Anthropic’s allegations, whether ultimately litigated or quietly resolved, highlight the fragility of proprietary advantage in an industry built on probabilistic systems. Distillation exists in a gray zone between research practice and commercial exploitation. When conducted at scale and without authorization, it transforms into something else entirely.
The silence from DeepSeek, Moonshot AI, and MiniMax leaves the public with only one side of the story. That imbalance underscores the opacity that still defines global AI development.
As governments debate export controls and safety frameworks, companies are waging quieter wars in server logs and proxy clusters.
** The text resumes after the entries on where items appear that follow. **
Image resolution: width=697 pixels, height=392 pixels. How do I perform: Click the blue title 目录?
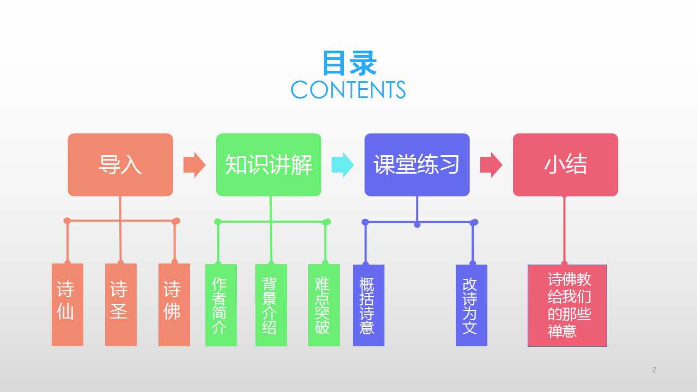349,63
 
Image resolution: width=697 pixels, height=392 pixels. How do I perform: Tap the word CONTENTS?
348,90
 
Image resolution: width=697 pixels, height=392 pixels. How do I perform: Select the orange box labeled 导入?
120,164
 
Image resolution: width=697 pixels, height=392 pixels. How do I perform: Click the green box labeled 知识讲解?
269,164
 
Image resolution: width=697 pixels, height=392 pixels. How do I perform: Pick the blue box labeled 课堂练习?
417,164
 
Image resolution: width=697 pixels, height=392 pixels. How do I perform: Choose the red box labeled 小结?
565,164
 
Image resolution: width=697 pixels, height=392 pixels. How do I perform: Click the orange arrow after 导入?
194,165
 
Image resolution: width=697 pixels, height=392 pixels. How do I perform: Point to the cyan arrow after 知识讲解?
343,165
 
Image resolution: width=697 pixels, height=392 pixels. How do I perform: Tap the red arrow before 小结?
491,165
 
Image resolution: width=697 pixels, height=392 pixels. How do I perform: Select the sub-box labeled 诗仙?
68,305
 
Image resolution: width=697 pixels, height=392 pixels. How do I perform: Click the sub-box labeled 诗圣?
121,305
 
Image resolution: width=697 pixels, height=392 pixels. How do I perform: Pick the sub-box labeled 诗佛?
174,305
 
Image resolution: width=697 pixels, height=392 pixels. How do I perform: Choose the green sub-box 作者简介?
221,305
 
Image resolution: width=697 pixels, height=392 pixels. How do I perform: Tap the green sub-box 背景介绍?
271,305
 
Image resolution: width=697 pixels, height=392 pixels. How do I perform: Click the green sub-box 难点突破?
324,305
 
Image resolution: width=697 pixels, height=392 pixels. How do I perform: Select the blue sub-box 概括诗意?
369,305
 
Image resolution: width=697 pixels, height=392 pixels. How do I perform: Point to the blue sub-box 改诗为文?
472,305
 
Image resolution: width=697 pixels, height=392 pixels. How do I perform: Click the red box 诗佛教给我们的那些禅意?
567,305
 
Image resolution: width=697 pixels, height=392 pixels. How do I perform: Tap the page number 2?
654,370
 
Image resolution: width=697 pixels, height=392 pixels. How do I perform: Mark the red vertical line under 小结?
565,230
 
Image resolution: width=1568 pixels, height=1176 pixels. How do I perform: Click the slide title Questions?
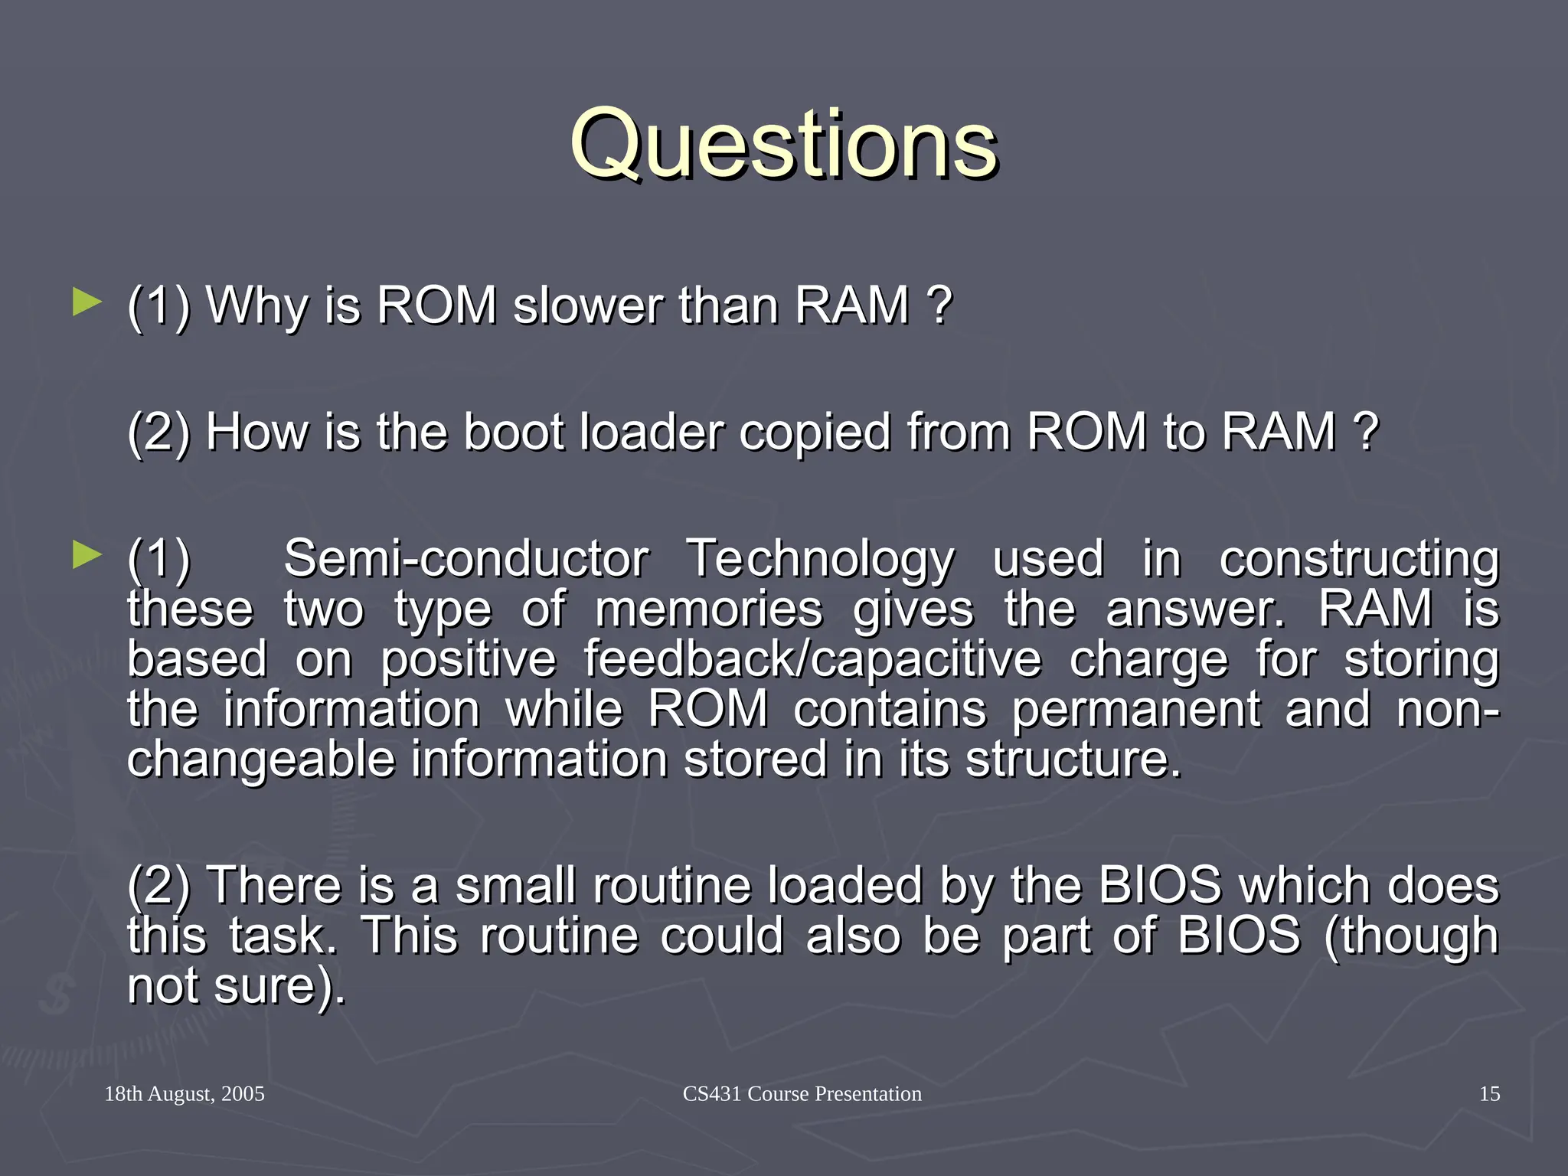point(783,144)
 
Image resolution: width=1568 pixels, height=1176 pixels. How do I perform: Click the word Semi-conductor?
point(466,558)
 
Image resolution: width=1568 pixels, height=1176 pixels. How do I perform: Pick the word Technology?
point(820,560)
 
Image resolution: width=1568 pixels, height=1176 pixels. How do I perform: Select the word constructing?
point(1358,560)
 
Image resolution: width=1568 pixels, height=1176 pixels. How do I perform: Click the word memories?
point(708,609)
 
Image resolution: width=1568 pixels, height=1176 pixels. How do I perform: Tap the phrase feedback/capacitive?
point(812,659)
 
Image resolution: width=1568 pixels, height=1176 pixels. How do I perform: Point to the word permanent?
point(1135,709)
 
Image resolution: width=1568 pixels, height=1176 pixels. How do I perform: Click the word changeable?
point(260,760)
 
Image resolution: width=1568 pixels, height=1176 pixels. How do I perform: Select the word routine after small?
point(679,885)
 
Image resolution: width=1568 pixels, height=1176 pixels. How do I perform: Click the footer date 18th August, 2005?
point(185,1093)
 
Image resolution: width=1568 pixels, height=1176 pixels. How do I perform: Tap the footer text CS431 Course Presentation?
point(802,1093)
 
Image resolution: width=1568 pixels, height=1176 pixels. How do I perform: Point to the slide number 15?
point(1489,1093)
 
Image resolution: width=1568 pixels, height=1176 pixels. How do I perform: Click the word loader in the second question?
point(651,432)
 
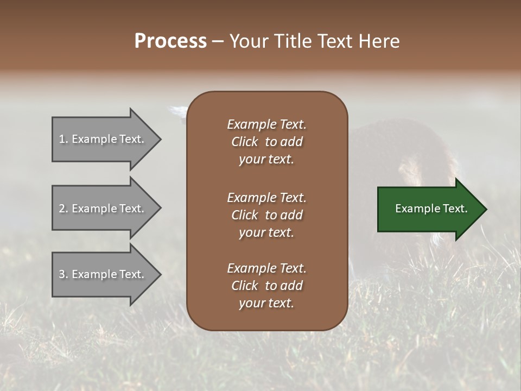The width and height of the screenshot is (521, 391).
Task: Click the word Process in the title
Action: (170, 41)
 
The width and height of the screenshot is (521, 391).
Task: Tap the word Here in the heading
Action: (380, 41)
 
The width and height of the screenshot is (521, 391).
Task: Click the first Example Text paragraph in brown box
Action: (266, 142)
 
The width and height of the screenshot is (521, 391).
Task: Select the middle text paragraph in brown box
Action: (266, 215)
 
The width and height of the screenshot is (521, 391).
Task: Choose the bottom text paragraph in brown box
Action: (266, 286)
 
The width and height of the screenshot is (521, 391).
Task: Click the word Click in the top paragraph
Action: (245, 142)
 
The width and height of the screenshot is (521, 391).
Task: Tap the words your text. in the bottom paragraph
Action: (266, 304)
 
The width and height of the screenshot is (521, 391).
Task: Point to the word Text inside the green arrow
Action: (455, 209)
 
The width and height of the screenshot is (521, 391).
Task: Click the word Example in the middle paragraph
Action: (251, 198)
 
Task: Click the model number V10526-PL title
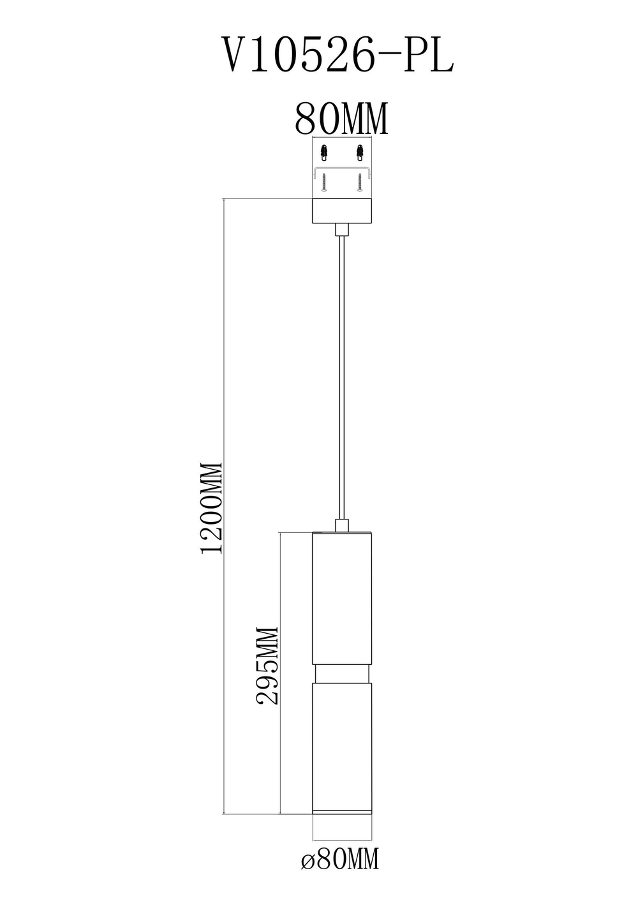coord(336,56)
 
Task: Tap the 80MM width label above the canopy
coord(341,119)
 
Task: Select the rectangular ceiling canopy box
coord(343,211)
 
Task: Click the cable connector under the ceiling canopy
coord(343,230)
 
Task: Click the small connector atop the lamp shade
coord(343,525)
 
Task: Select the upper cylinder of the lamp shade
coord(343,600)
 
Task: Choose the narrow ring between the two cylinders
coord(343,675)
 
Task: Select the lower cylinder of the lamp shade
coord(343,743)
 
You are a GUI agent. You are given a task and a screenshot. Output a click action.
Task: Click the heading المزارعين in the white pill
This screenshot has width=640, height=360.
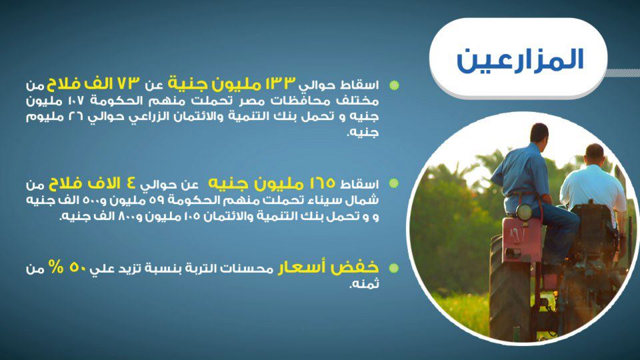pyautogui.click(x=520, y=60)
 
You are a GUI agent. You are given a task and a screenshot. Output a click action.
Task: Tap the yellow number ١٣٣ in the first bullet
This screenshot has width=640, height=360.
pyautogui.click(x=280, y=83)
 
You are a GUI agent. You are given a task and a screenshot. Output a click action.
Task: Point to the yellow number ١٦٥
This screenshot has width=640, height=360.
pyautogui.click(x=322, y=183)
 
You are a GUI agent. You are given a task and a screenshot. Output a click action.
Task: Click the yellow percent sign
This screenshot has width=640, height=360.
pyautogui.click(x=56, y=267)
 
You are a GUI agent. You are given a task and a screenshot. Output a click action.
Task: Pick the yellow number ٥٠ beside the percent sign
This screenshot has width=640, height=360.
pyautogui.click(x=77, y=267)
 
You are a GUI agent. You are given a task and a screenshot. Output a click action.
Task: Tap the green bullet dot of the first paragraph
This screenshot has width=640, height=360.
pyautogui.click(x=394, y=85)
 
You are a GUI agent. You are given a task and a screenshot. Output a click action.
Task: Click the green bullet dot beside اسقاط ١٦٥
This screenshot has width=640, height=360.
pyautogui.click(x=394, y=183)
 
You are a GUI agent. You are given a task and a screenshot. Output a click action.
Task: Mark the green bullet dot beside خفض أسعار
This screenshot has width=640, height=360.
pyautogui.click(x=394, y=268)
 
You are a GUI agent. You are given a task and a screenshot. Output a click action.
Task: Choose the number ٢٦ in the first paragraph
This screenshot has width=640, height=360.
pyautogui.click(x=75, y=117)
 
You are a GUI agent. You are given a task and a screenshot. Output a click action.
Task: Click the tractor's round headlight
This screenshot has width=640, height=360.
pyautogui.click(x=523, y=212)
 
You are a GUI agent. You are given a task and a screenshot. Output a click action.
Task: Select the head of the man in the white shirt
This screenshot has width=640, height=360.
pyautogui.click(x=594, y=154)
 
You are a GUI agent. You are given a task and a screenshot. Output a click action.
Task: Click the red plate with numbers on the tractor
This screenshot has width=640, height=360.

The future of AI may depend not only on innovation but on the invisible defenses guarding it.
FAQs
What is model distillation?
Model distillation is a technique where one AI model learns to mimic another by training on its outputs, often to replicate capabilities efficiently.
Why does Anthropic call this a national security issue?
The company argues that copying capabilities without safety guardrails could enable misuse in cyber operations or surveillance systems.
Have DeepSeek, Moonshot AI, or MiniMax responded?
As of February 26, 2026, none of the companies have publicly addressed Anthropic’s claims.
Will Anthropic file lawsuits?
Anthropic has not announced legal action and appears focused on technical containment and intelligence sharing.
How did Anthropic detect the activity?
The company cited anomalous usage patterns, synchronized account behavior, shared payment methods, and IP clustering.